Избранное | страница 17



Меня зовут Ахмед Нуруддин, это имя мне дали, и я принял его с гордостью, а теперь, после долгого ряда лет, наросших на тело, словно чешуя, думаю о нем с удивлением и временами даже с насмешкою (ведь в словах «светоч веры» столько несвойственной мне надменности!) и немного стыжусь. Какой я светоч? Чем я просветлен? Знанием? Высшей мудростью? Чистым сердцем? Озарением истины? Отсутствием колебаний? Все взято под сомнение, и сейчас я всего лишь Ахмед, не Нуруддин и не шейх. Все спадает с меня, как одежды, как доспехи, и остается лишь изначальное — голая кожа, нагой человек.

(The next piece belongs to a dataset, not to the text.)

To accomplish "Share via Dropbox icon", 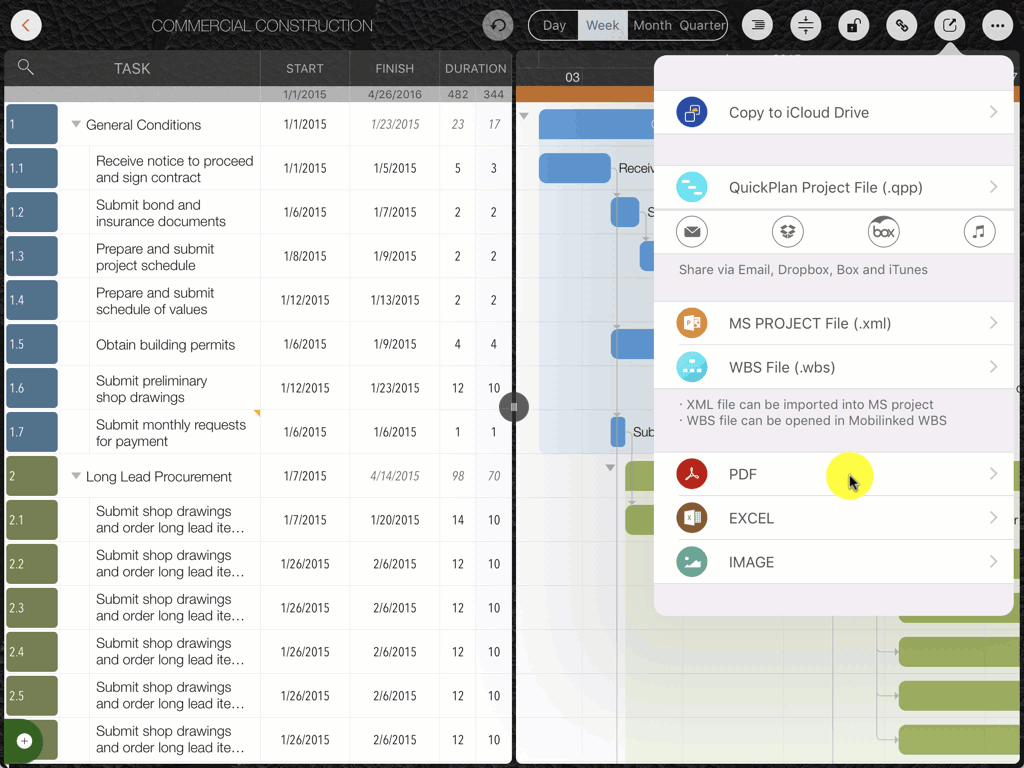I will pyautogui.click(x=788, y=232).
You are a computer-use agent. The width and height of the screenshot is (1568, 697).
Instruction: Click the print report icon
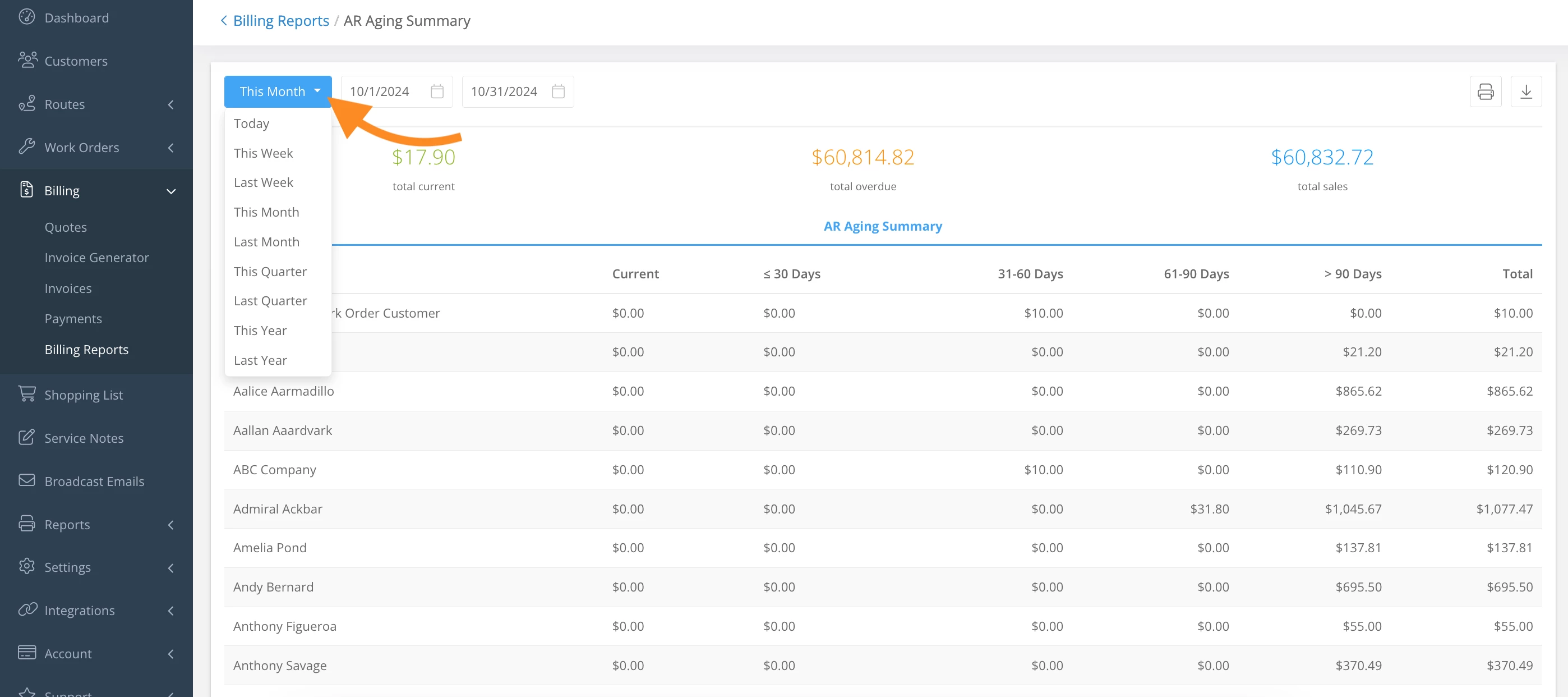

Мне сорок лет, это плохая пора: ты еще достаточно молод, чтоб испытывать всевозможные желания, и уже настолько стар, что не имеешь возможности их удовлетворить. Угасают волнения, силой твоей становятся приобретенные привычки и ясное сознание, что ты уже ни на что не способен. А я берусь за то, что следовало давно сделать, в пору буйного расцвета, когда хороши все пути, а все заблуждения столь же полезны, сколь полезны и истины. Жаль, что я не старше лет на десять — старость удержала бы меня от бунта, или не моложе — тогда мне было бы безразлично. Ведь тридцать лет — это молодость, так я думаю теперь, безвозвратно удалившись от нее,— молодость, которая ничего не боится, даже самое себя.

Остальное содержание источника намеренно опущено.